**Objective:** Please locate every line in the material below that contains the word "Expand" and copy those lines. Matching is case-sensitive.

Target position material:
%%

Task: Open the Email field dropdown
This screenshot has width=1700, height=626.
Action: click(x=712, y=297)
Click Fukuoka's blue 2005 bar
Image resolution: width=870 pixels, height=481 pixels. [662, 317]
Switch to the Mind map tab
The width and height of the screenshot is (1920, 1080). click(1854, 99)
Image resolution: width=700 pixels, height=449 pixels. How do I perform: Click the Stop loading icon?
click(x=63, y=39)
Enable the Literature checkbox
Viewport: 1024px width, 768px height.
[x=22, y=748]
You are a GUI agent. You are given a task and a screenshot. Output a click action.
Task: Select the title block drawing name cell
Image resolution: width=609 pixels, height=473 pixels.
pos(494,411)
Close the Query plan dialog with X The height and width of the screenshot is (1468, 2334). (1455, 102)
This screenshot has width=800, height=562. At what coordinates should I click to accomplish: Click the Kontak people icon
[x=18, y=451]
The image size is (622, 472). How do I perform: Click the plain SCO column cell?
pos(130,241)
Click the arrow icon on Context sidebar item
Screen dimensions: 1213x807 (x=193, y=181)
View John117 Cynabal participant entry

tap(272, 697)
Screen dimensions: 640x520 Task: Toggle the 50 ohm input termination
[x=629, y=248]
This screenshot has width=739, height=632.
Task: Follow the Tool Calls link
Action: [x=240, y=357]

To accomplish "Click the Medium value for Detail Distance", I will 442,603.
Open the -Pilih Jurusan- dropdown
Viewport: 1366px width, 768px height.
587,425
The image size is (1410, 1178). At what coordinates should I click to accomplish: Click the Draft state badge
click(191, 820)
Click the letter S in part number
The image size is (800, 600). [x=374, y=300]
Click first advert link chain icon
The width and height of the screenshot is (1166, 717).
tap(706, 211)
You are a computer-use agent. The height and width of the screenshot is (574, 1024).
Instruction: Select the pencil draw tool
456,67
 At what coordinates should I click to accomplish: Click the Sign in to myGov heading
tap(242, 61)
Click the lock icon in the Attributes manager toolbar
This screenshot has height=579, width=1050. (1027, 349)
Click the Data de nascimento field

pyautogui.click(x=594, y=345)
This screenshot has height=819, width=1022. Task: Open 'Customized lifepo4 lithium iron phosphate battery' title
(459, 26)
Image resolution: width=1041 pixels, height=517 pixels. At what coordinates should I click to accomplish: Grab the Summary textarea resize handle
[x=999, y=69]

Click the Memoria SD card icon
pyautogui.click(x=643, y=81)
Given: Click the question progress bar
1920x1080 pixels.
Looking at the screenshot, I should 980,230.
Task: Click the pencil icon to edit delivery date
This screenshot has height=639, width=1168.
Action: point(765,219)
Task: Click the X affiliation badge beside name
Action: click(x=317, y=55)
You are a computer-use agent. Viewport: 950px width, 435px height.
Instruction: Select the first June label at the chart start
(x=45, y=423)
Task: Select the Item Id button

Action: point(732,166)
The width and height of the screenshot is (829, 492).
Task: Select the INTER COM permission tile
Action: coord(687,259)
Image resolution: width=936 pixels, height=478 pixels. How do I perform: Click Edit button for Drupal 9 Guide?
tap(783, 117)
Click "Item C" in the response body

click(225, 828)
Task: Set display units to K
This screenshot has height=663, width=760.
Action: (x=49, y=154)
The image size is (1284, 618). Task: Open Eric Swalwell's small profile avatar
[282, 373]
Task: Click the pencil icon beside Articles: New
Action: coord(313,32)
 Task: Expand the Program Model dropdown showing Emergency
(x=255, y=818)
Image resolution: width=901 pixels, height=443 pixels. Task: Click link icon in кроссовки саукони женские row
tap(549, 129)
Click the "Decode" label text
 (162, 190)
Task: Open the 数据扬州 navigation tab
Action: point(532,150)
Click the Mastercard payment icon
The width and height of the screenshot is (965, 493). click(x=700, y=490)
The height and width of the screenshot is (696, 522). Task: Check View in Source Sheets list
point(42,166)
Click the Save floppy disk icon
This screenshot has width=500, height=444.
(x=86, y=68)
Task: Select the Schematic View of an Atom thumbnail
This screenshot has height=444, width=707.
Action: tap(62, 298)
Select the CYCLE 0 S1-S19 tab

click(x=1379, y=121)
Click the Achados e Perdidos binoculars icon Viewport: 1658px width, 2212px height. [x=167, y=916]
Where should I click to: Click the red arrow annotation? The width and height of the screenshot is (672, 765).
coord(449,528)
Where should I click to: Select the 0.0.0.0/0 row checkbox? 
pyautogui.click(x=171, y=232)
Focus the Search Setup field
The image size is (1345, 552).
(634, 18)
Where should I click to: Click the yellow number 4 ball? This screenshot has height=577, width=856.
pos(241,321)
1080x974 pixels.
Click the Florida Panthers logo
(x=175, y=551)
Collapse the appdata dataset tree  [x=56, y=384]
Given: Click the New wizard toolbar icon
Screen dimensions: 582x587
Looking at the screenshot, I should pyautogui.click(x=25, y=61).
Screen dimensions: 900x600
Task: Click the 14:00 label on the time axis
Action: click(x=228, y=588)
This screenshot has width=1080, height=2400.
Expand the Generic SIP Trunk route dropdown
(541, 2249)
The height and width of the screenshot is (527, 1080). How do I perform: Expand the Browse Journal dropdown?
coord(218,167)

%%

**Answer for this exercise:**
 Task: Expand the Program Model dropdown showing Emergency
Expand the Generic SIP Trunk route dropdown
The height and width of the screenshot is (527, 1080). How do I perform: Expand the Browse Journal dropdown?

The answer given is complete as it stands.